[Data for analysis]

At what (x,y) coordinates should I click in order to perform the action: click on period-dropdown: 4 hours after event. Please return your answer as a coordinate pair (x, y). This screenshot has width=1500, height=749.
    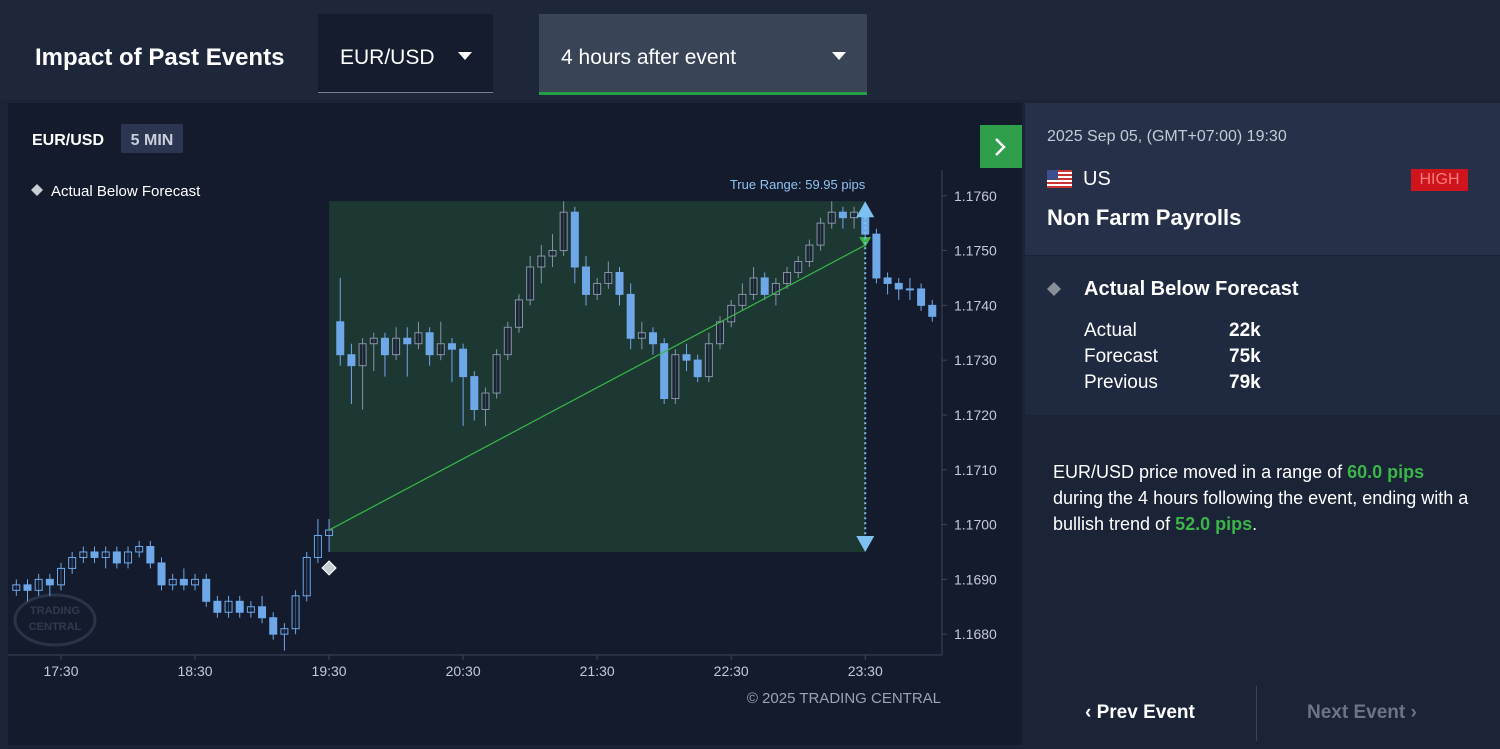
    Looking at the image, I should click on (703, 54).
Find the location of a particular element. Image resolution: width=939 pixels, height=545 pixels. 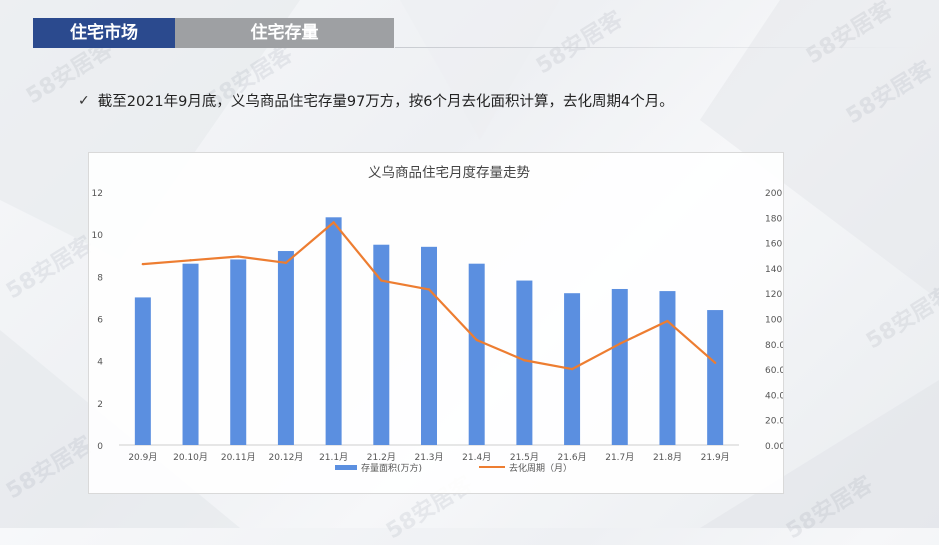

x-tick-label: 21.7月 is located at coordinates (620, 458).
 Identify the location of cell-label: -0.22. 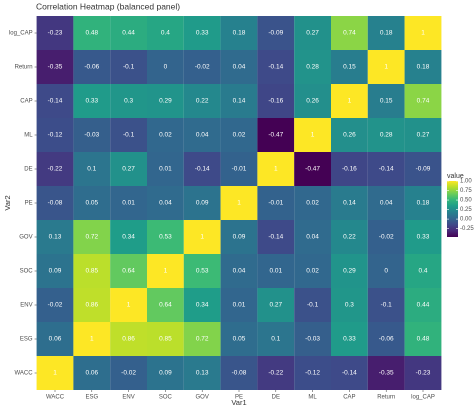
(276, 374).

[/Data for analysis]

Work item :: Could you write out all of the items above again, replacing "location" with "position" wherever it appears, changing nothing else, and leaving the pictures out?

Finished task ::
At what (x,y) coordinates should I click in order to perform the action: click on period-dropdown: 4 hours after event. Please return your answer as a coordinate pair (x, y). This screenshot has width=1500, height=749.
    Looking at the image, I should click on (703, 54).
Find the position of a particular element. Image resolution: width=939 pixels, height=545 pixels. 

x-tick-label: 21.7月 is located at coordinates (620, 458).
 Identify the position of cell-label: -0.22. 
(276, 374).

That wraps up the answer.